TASK TO COMPLETE:
Set out exactly every line of the entries below, starting at the line that holds "Task: Toggle the Excel AutoSave switch" and stopping after the line that holds "Click the Taobao".

Pixel coordinate grounding data:

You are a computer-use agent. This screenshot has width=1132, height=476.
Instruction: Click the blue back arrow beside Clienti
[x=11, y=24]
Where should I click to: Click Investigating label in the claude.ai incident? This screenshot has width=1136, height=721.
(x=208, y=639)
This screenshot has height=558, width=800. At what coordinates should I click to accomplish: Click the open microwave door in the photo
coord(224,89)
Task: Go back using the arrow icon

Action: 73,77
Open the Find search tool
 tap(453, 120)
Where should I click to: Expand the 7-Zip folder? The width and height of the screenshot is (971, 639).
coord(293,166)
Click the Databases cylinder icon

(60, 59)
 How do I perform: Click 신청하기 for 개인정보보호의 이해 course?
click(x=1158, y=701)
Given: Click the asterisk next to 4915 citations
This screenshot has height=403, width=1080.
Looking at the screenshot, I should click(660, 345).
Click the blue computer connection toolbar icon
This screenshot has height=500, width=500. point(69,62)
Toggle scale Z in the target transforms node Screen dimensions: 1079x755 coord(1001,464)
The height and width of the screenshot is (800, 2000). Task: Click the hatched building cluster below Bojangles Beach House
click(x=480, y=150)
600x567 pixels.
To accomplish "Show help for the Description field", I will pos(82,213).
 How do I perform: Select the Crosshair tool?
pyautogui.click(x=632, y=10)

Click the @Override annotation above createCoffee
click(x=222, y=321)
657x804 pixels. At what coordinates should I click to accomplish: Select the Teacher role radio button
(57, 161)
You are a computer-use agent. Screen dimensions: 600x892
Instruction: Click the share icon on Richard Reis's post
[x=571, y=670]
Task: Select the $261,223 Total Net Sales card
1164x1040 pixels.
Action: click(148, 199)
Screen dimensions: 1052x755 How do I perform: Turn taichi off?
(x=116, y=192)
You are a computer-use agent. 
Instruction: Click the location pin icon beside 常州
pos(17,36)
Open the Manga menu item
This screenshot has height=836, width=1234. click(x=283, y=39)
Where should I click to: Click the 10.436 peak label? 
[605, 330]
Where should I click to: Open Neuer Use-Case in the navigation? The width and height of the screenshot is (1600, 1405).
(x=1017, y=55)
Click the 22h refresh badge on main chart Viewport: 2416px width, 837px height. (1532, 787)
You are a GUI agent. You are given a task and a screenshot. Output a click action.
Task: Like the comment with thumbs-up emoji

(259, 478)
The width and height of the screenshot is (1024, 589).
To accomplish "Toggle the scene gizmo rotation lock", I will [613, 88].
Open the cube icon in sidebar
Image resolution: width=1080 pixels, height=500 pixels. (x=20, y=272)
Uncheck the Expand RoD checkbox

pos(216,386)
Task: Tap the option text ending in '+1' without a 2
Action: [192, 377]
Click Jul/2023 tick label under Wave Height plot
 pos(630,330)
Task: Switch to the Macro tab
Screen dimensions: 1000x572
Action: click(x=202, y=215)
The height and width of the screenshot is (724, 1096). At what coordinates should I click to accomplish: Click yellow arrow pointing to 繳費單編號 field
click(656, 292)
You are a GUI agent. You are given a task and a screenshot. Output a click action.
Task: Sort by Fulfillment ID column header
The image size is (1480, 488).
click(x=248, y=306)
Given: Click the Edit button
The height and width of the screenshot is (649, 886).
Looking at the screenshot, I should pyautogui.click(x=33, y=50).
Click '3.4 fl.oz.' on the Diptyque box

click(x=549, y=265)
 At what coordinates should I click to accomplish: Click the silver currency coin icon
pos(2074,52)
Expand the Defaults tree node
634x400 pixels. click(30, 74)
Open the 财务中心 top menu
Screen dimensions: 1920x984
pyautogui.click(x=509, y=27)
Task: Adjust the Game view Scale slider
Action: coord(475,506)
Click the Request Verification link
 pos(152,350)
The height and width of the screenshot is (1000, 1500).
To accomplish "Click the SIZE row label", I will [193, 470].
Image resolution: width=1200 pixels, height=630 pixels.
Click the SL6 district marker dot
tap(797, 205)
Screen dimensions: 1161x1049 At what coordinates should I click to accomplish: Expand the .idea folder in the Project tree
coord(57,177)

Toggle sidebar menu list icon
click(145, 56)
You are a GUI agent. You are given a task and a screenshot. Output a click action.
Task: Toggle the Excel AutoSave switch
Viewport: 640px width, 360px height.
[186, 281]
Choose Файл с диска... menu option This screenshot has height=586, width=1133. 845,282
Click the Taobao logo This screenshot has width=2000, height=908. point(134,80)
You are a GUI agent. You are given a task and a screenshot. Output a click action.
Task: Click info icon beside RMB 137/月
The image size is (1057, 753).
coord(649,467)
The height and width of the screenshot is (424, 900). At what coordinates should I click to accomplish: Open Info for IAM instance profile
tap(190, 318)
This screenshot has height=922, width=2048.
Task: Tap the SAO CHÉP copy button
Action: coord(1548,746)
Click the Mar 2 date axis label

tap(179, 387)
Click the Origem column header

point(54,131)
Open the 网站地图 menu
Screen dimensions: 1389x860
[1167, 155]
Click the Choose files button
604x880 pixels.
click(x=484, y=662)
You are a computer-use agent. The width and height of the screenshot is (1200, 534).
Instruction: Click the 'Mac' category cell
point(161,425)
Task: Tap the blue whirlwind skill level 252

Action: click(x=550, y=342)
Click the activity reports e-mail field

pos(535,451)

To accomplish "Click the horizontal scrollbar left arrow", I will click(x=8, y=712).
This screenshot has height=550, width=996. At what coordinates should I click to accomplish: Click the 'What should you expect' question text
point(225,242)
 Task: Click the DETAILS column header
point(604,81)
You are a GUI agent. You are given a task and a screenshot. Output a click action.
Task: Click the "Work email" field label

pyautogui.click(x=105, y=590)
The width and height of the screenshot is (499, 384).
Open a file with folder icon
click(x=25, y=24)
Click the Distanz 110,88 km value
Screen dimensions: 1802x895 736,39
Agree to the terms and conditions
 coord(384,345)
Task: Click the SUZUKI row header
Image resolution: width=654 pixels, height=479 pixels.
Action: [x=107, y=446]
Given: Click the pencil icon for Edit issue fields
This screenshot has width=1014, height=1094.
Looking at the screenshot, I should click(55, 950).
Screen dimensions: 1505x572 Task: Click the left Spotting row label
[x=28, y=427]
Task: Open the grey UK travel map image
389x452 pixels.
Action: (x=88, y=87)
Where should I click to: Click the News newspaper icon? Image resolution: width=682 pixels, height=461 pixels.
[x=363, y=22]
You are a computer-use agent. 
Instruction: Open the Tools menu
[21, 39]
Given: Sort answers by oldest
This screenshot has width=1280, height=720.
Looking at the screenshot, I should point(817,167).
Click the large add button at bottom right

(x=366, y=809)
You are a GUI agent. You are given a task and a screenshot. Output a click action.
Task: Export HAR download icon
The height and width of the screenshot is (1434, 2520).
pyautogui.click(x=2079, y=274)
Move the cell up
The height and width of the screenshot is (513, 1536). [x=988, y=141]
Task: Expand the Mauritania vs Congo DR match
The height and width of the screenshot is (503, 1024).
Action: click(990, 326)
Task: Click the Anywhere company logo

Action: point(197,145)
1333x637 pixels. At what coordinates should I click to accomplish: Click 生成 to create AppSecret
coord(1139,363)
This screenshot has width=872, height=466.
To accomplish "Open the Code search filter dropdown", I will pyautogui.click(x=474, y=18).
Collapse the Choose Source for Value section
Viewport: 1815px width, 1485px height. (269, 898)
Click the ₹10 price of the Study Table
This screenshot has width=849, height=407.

OUTPUT BELOW:
Task: Toggle the Excel AutoSave switch
Viewport: 640px width, 360px height.
[186, 281]
Choose Файл с диска... menu option This screenshot has height=586, width=1133. 845,282
Click the Taobao logo This screenshot has width=2000, height=908. point(134,80)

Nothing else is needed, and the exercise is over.